EXCERPT TO READ
▶

[Openmcl-devel] Semaphore troubles

Gary Byers gb at clozure.com
Thu May 10 00:17:12 PDT 2012


If I remember correctly, the Leopard bug in nanosleep had two components:

   - if the call was interrupted right around the time it would have completed,
     errno was set to EINTR and the "remaining time" was set to a very small
     negative value (timeval.tv_sec was -1 in the "remaining time" structure)
   - even though timeval.tv_sec wasnegative, nanosleep() interpreted it as
     a very large integer and effectively slept forever (or until interrupted.)

The workaround was to try to sanity-check the remaining time value; we don't
want to go back to sleep for a negative number of seconds, and it doesn't
make sense to do so if the remaining time is greater than the original time.
If it's exactly equal (if a signal was received before we slept at all and
nanosleep just returns the original time as remaining time, then the sanity
check rejects that and we won't sleep at all, and that certainly looks suspect.
(And by "suspect", I of course mean "wrong" ...)

If you remove that bug workaround (and bug introduction) and James'
test can still fail (though very infrequently), then theories like
those that you and I were proposing still look good to me: you can
count on a runnable thread running before a sleeping thread, unless
the sleep interval is small and you get email or a cron job runs or
something else happens to kick the thread off of whatever CPU it's on.

I think that you're absolutely right in viewing the workaround in CCL::%NANOSLEEP
as suspect (see above), and that goes a very long way towards explaining this.



On Wed, 9 May 2012, Erik Pearson wrote:

> Hi James,
> Those results are certainly counter to my theory, and also counter to what I
> found. ?So ...
> 
> A little more poking around ... it looks like the call to sleep is being
> interrupted.
> 
> (run 1)
> Failed after 822: LATER: 2 (0.004005)
> Failed after 84: LATER: 2 (0.00422)
> Failed after 364: LATER: 2 (0.003999)
> Failed after 77: LATER: 2 (0.003568)
> Failed after 21: LATER: 2 (0.003631)
> 
> The number at the end is the seconds (elapsed, using get-internal-real-time)
> from the creation of the task to when it is popped off at the end. Could it
> be that sleep is being interrupted and not continuing as it should?
> 
> Looking at the ccl code, it does handle interruption from nanosleep, but
> there is a bit of code in there for OS X Leopard which is suspect. In the
> case of interruption it compares the values in the remaining time with the
> initial time. The honest algorithm is to just continue sleeping no matter
> what the remaining time values are, and it is possible that this workaround
> for OS X is not reliable (it looks okay, but I'm not sure that comparing the
> remaining to original is really guaranteed to work.)
> 
> In any case, removing that bit of code, recompiling ccl, and so far here is
> what i have:
> 
> (run 0.001)
> Failed after 3944: LATER: 2 (0.008116)
> Failed after 28: LATER: 2 (0.0073)
> Failed after 3955: LATER: 2 (0.005493)










> Failed after 301: LATER: 2 (0.010319)
> Failed after 1869: LATER: 2 (0.008788)
> 
> This may be the case where the sleep time is small enough to cause both
> tasks to complete before the main thread gets down to popping the receive
> stack.
> 
> For sleep of 0.01 and 1 sec, after 10 minutes no cases have occurred yet.

◀

DATA TO USE
▶

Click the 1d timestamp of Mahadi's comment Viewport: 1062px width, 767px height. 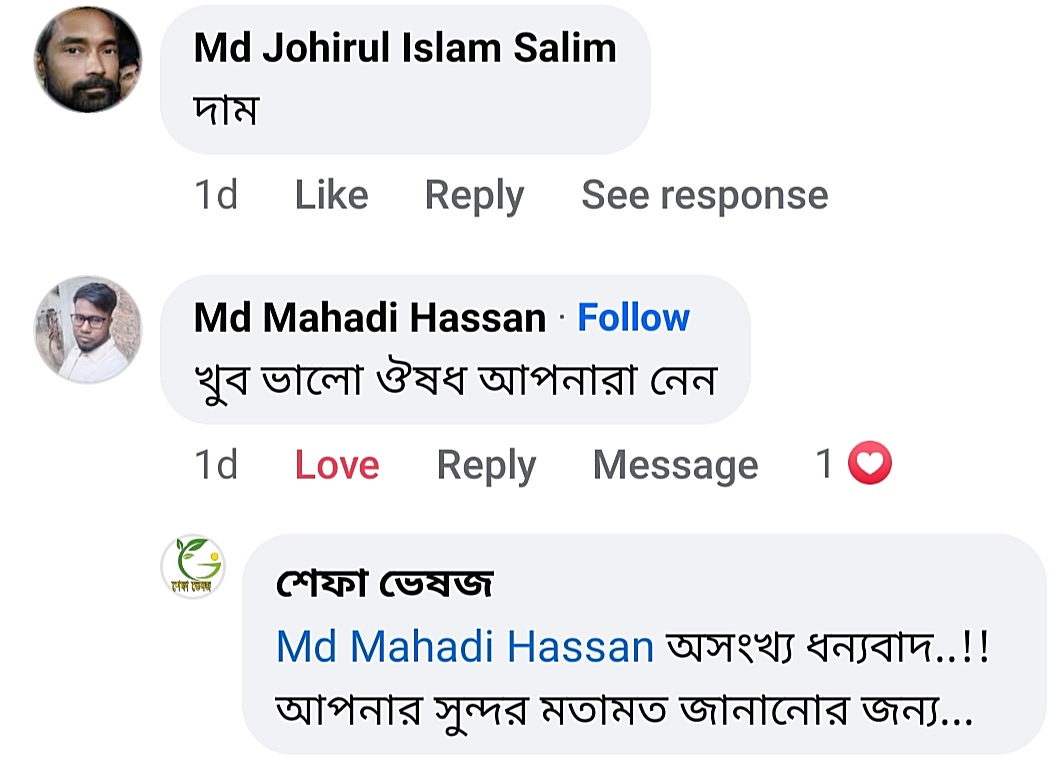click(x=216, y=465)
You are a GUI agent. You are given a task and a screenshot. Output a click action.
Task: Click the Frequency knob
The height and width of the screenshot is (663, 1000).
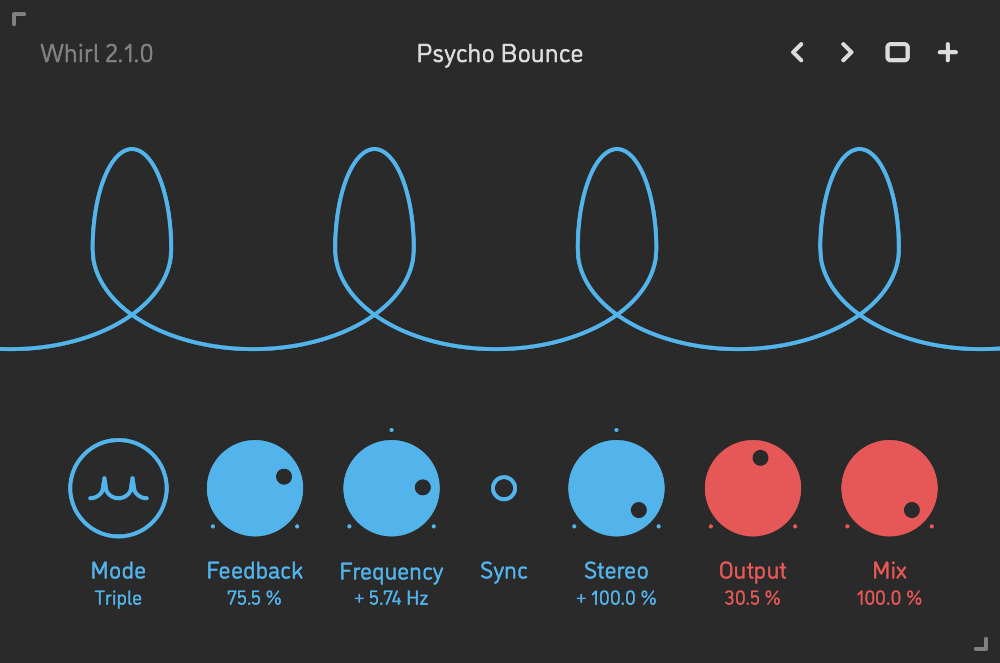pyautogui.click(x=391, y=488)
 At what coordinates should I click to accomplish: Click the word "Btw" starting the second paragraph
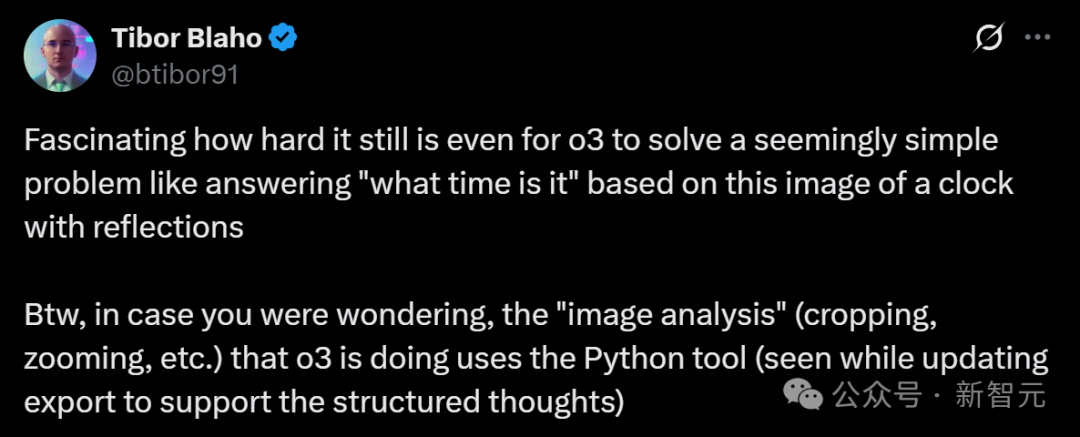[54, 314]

◀

STATED PROBLEM 1
Reproduce the stretch of the mailing-list post on semaphore troubles from "[Openmcl-devel] Semaphore troubles" through "(or until interrupted.)", copying it word for word.
STATED PROBLEM 2
Scale the coordinates in the answers of the rows by 0.4, rounding each to a whole number with halves going up, and output the stretch of rows from the line that contains "You are a GUI" through the last row, both ends included, with the requests kept. Omit the pictures.

RIGHT ANSWER 1
[Openmcl-devel] Semaphore troubles

Gary Byers gb at clozure.com
Thu May 10 00:17:12 PDT 2012


If I remember correctly, the Leopard bug in nanosleep had two components:

   - if the call was interrupted right around the time it would have completed,
     errno was set to EINTR and the "remaining time" was set to a very small
     negative value (timeval.tv_sec was -1 in the "remaining time" structure)
   - even though timeval.tv_sec wasnegative, nanosleep() interpreted it as
     a very large integer and effectively slept forever (or until interrupted.)

RIGHT ANSWER 2
You are a GUI agent. You are given a task and a screenshot. Output a click action.
Task: Click the Frequency knob
The height and width of the screenshot is (663, 1000).
pyautogui.click(x=156, y=195)
 At what coordinates should I click to accomplish: Click the word "Btw" starting the second paragraph
[22, 126]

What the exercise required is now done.